You Can’t Just Facebook Everyone
After four years of laborious work, students across the nation and students here at AHS are traditionally given the privilege of cracking open a yearbook to find out who among the student body were chosen to receive the glory of representing their graduating class as a “Senior Best.” Yet, it is apparent that not everyone came out happy in the wake of the use of a more modern, online voting process. In a stunningly ironic display of electronic protest, a vocal group of students attempted to make it clear that Facebook is not an appropriate method of disseminating important information by voicing their fervent opinions to —Facebook.
I can understand the upset. This year’s senior class totals to 727 students. At the time of this writing, the AHS Class of 2013 Facebook page used by Senior Council and ASB to inform us about key events only comes up to 454 members. Although there may have been an increase in this year’s voter turnout, by relegating the Senior Best announcements to the online page, about 37 percent of the senior class has been potentially left out of the loop and unable to contribute to one of high school’s most defining traditions. Moreover, this number does not account for those students who are unable to regularly check Facebook, even if they maintain an account. Because Facebook was used as the primary form of communication, a sizeable group of our graduating class has been excluded from a process that they deserve to be a part of.
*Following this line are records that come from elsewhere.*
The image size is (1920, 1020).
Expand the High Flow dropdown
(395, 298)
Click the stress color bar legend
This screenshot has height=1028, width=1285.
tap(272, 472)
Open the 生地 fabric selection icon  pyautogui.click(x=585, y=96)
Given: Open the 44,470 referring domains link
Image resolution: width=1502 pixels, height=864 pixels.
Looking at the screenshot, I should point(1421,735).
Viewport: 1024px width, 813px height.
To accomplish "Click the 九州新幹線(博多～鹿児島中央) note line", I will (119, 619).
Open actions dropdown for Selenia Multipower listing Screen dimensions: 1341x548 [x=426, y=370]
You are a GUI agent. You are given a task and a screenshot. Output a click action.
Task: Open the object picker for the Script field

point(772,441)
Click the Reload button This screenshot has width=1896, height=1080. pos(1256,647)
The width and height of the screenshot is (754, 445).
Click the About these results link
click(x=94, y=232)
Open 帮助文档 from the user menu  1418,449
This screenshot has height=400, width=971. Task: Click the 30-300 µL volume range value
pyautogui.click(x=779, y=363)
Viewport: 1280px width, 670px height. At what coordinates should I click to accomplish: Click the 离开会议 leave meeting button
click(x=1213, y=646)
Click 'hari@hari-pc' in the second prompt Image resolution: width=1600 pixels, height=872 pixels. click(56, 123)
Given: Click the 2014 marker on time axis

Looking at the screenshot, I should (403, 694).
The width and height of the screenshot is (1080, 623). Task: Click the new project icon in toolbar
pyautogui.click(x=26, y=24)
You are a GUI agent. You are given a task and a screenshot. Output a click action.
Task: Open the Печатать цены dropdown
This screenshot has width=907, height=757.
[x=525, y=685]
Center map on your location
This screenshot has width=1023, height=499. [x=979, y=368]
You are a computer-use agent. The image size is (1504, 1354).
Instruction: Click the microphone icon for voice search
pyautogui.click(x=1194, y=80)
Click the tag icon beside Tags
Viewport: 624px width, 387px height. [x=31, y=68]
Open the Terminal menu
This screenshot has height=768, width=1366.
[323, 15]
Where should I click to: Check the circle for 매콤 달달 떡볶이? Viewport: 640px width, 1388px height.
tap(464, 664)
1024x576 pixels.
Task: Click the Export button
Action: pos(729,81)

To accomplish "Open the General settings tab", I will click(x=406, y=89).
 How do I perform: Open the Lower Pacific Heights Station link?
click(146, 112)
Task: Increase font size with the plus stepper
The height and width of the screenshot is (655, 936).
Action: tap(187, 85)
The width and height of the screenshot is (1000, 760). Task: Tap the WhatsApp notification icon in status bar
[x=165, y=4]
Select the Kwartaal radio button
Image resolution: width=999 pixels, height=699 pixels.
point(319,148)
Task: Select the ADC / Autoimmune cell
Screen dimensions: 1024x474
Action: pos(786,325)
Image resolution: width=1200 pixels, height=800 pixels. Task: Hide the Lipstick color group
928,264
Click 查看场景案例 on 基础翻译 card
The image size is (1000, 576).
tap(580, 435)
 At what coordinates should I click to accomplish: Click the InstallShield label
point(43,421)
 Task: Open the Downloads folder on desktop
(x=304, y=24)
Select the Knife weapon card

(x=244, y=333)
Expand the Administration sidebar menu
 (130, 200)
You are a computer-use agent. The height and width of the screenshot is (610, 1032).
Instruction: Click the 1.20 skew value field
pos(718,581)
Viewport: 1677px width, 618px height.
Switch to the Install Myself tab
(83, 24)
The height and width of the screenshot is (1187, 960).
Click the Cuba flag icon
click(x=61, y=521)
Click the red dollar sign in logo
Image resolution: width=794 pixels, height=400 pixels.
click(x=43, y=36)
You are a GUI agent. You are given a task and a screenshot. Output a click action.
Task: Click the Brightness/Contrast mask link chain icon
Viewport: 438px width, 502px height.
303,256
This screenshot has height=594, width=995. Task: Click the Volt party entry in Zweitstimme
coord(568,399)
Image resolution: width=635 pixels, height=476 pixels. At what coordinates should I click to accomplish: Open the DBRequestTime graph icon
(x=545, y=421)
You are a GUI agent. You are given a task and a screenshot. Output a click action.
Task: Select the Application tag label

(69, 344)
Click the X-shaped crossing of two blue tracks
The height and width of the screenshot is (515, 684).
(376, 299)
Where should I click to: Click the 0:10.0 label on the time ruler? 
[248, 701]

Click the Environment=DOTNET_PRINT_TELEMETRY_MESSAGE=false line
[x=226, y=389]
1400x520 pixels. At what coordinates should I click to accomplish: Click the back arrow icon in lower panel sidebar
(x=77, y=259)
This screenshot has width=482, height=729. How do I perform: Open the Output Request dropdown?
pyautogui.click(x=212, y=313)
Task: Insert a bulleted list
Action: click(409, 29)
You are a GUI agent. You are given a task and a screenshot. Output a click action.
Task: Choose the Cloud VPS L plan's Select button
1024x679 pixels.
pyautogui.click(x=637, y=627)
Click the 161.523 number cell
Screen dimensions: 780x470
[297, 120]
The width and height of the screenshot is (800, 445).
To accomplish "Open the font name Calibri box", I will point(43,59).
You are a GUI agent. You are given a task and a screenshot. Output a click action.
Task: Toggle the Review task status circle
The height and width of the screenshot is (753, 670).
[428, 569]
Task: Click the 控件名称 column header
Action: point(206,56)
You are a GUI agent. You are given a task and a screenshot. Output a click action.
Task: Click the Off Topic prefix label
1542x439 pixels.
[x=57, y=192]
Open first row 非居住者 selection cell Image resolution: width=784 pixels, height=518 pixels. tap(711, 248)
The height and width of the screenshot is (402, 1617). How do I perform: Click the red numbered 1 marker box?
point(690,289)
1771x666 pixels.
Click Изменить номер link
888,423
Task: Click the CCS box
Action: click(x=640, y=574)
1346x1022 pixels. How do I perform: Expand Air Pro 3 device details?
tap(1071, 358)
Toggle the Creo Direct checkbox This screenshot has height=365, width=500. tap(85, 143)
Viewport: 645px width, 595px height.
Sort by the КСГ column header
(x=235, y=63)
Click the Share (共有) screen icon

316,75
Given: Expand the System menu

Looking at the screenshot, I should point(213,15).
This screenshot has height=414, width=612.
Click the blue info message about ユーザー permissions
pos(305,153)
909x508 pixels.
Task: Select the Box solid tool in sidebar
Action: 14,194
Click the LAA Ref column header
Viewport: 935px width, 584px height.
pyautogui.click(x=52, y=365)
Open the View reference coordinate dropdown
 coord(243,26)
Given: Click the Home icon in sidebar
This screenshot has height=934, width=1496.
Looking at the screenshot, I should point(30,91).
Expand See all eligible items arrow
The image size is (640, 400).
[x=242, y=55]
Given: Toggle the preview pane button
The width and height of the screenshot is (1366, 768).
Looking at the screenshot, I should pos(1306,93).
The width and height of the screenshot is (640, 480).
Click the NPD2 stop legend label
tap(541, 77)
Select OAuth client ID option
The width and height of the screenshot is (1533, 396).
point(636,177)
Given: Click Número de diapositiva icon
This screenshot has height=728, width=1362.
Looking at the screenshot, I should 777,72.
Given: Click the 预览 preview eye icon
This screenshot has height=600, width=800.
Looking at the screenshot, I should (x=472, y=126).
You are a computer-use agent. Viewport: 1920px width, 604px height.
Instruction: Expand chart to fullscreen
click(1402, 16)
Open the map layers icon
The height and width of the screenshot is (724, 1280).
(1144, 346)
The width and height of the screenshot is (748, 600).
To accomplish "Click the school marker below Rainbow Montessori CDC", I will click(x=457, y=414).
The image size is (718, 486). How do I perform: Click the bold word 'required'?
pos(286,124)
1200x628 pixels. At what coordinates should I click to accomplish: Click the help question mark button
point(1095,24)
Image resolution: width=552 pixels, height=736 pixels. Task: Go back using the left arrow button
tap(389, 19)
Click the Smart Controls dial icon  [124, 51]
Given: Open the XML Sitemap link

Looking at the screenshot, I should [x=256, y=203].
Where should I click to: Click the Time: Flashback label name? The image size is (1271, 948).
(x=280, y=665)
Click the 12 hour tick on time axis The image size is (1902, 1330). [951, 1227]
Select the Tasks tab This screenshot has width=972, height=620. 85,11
Still, why are those affected turning back to the very same method of communication that they are disparaging in the first place? If the students who were affected are attempting to make the point that Facebook is inadequate in successfully relaying information and including as many seniors as possible, then it is foolish and hypocritical to again rely on the same medium to demonstrate that point. Instead of relying on Facebook “likes” and comments to bolster these opinions, petitions should have been made, speeches should have been delivered and meetings should have been convened. Even if Facebook is the most direct method of voicing their disapproval, surely the students who have been denied their right to vote on Senior Bests can do more than drop a couple lines of abbreviated text.
There may be an unhealthy reliance on social media to communicate important ideas, facts and information. The ease and convenience of the Internet has become simply too alluring to ignore. This year’s Senior Best controversy is because the Internet has been allowed to replace, instead of augment, more traditional and guaranteed forms of reaching the student body.